Imagen ilustrativa sobre la herencia del astigmatismo.

Preguntas Frecuentes

¿Es mucho tener 2 dioptrías de astigmatismo? Un astigmatismo de 2 dioptrías puede operarse en la gran mayoría de los casos.

¿Puedo tener astigmatismo y no saberlo? El ojo no tiene una forma cien por cien regular, por el contrario, las personas casi siempre sufren algún grado de astigmatismo, aunque muchas veces sea tan pequeño que no llega a afectar a sus actividades del día a día.

¿Qué pasa si no uso gafas y tengo astigmatismo? Es bastante habitual que las personas que tienen poca graduación de astigmatismo no usen las gafas tanto como deberían.

¿Cómo se mide el astigmatismo? El astigmatismo, como el resto de los defectos refractivos, se mide en dioptrías.

¿El astigmatismo es hereditario? El astigmatismo en la mayoría casos es hereditario, es decir, se nace con este error refractivo aunque sus síntomas se manifiesten años más tarde.

Información Adicional

Otra cuestión importante a tener en cuenta a la hora de hablar del astigmatismo es el eje del ojo. El eje es uno de los valores de graduación y la cifra que les indica a los médicos oftalmólogos en qué dirección colocar la potencia cilíndrica de las lentes necesarias para un ojo con esta anomalía visual. Por lo general, ese valor muestra el ángulo medido de 1 a 180 grados. 90 grados indica una posición vertical y 180 grados una horizontal. Que un ojo con astigmatismo cuente con un número de eje alto no tiene implicaciones negativas.

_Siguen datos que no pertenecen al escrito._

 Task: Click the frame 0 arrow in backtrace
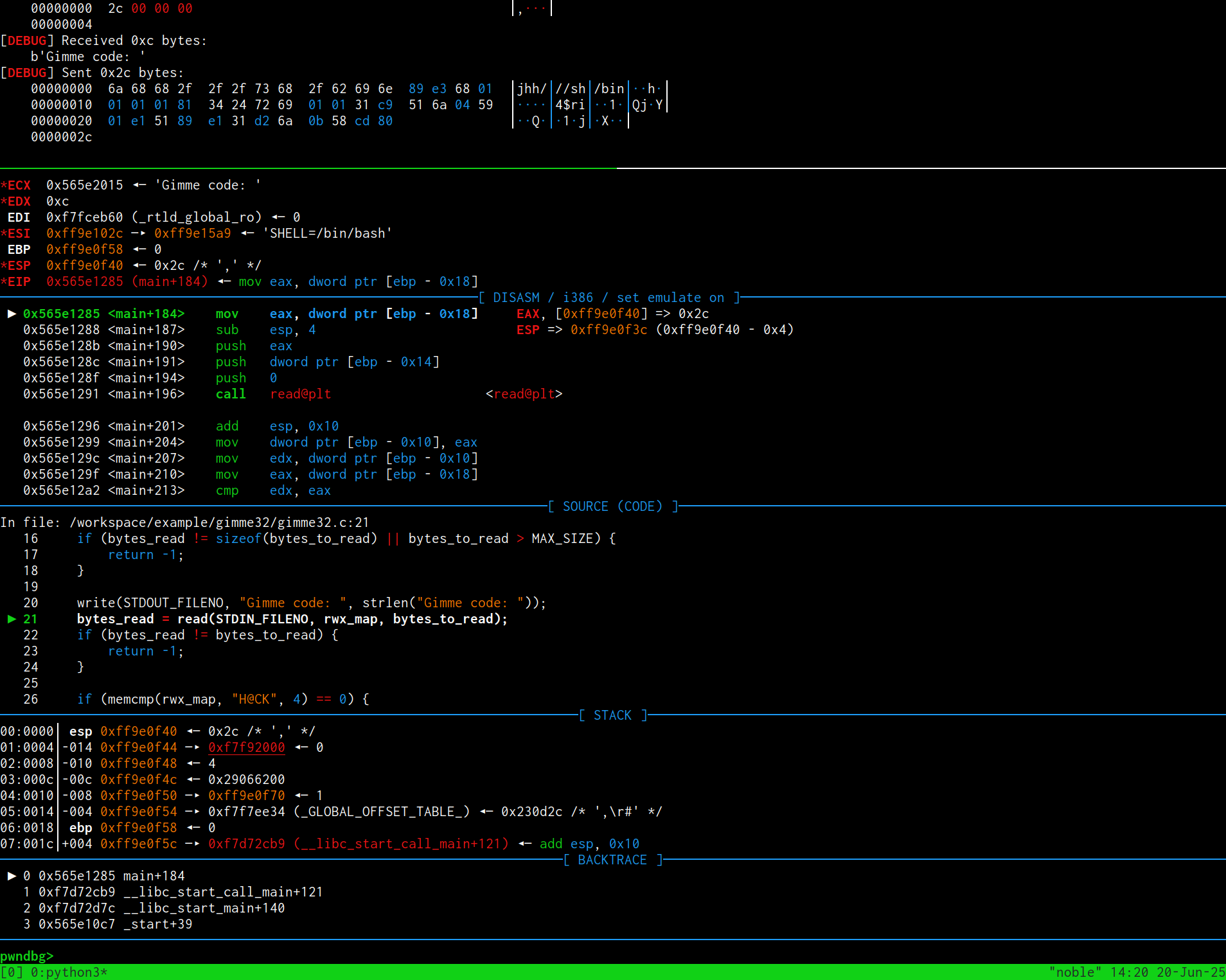pyautogui.click(x=12, y=876)
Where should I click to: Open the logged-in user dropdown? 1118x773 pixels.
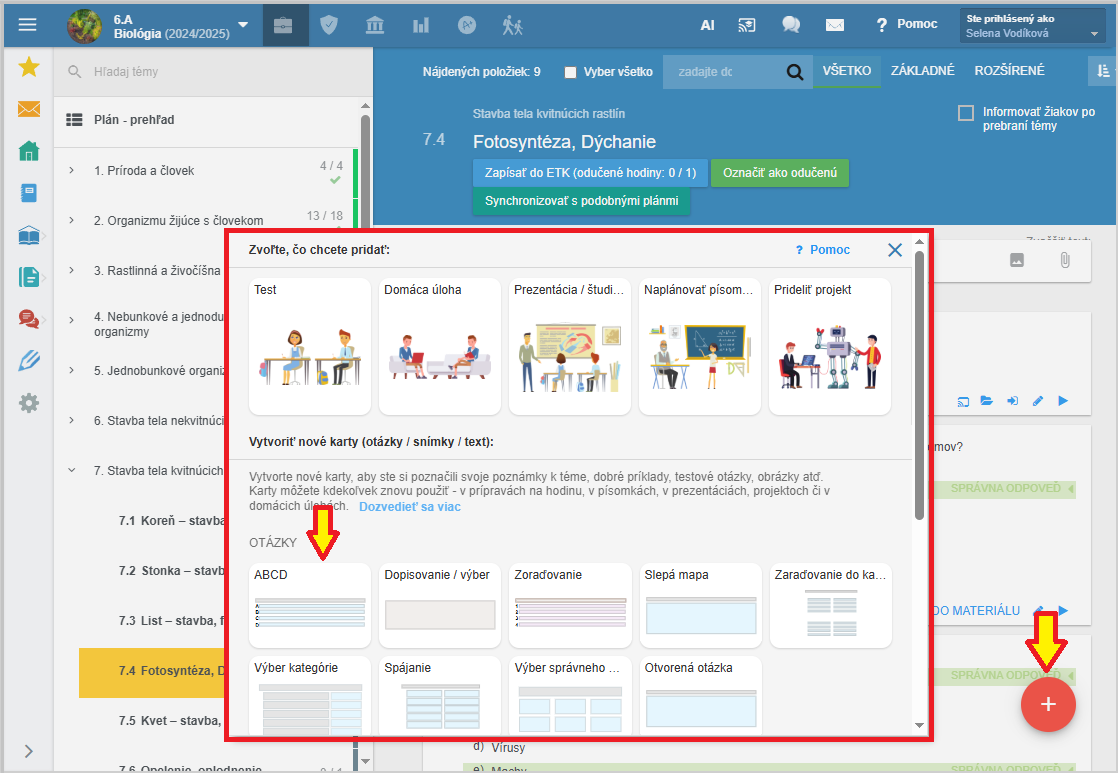[x=1032, y=26]

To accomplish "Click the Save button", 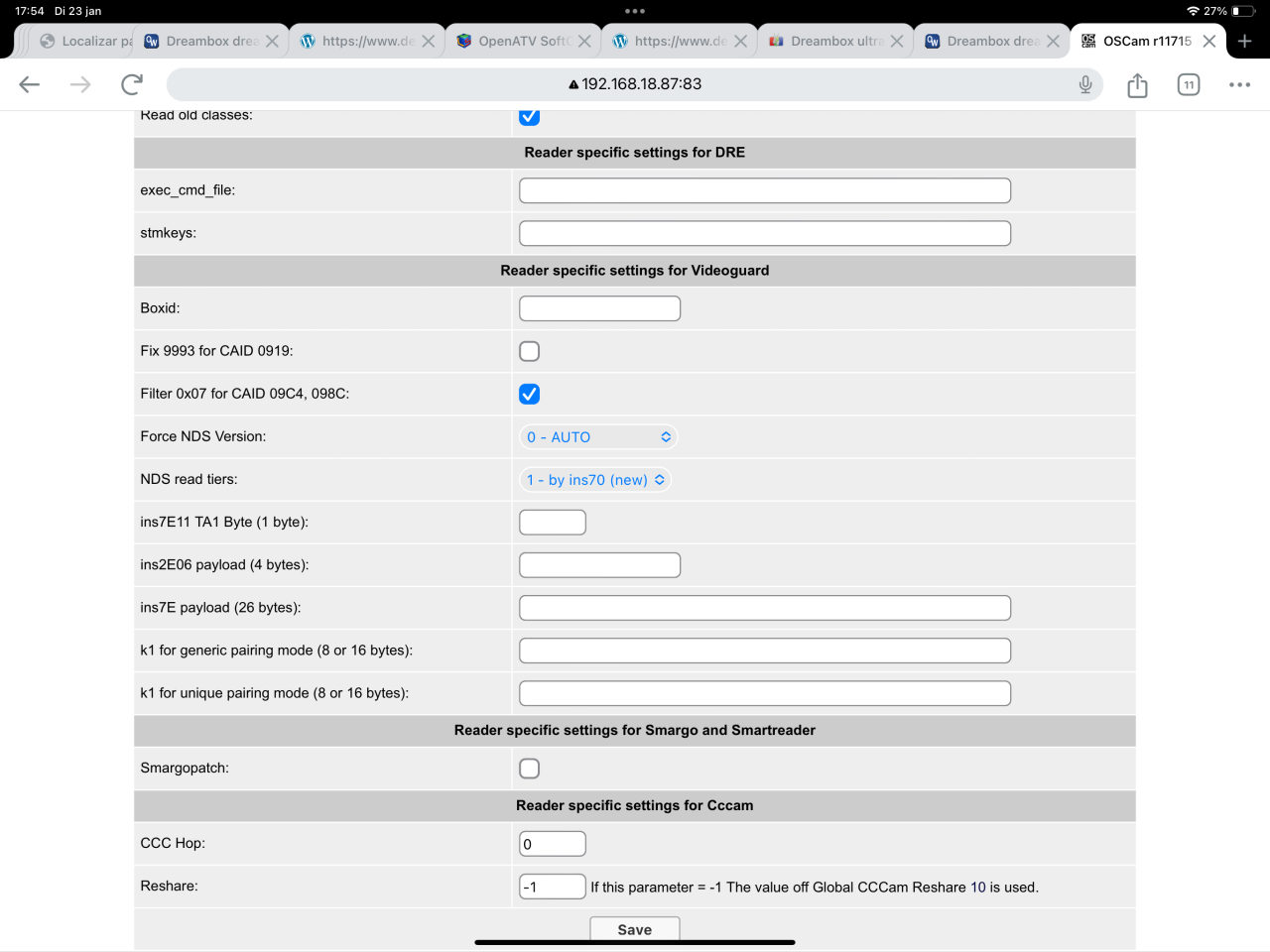I will click(634, 929).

En la miopía, la luz que entra en el ojo se enfoca por delante de la retina, lo que provoca dificultad para ver de lejos. Una de las principales diferencias es, por tanto, el tipo de visión afectada: la miopía impacta sobre todo en la visión lejana, mientras que el astigmatismo distorsiona la visión en todas las distancias.

El queratocono se produce por un adelgazamiento de la zona central de la córnea, cuya forma esférica habitual pasa a ser en forma de cono, provocando un astigmatismo irregular que distorsiona las imágenes y disminuye la visión. El queratocono no se puede prevenir pero podemos frenar su evolución. Detectar precozmente esta enfermedad puede evitar casos muy avanzados que pueden llegar a requerir un trasplante de córnea (es la primera causa de trasplante en pacientes jóvenes). En casos leves, se puede conseguir una buena visión con gafas o lentes de contacto rígidas y en los que hay progresión, el cross-linking corneal ofrece un gran índice de éxito, impidiendo que el queratocono avance y mejorando la regularidad de la córnea.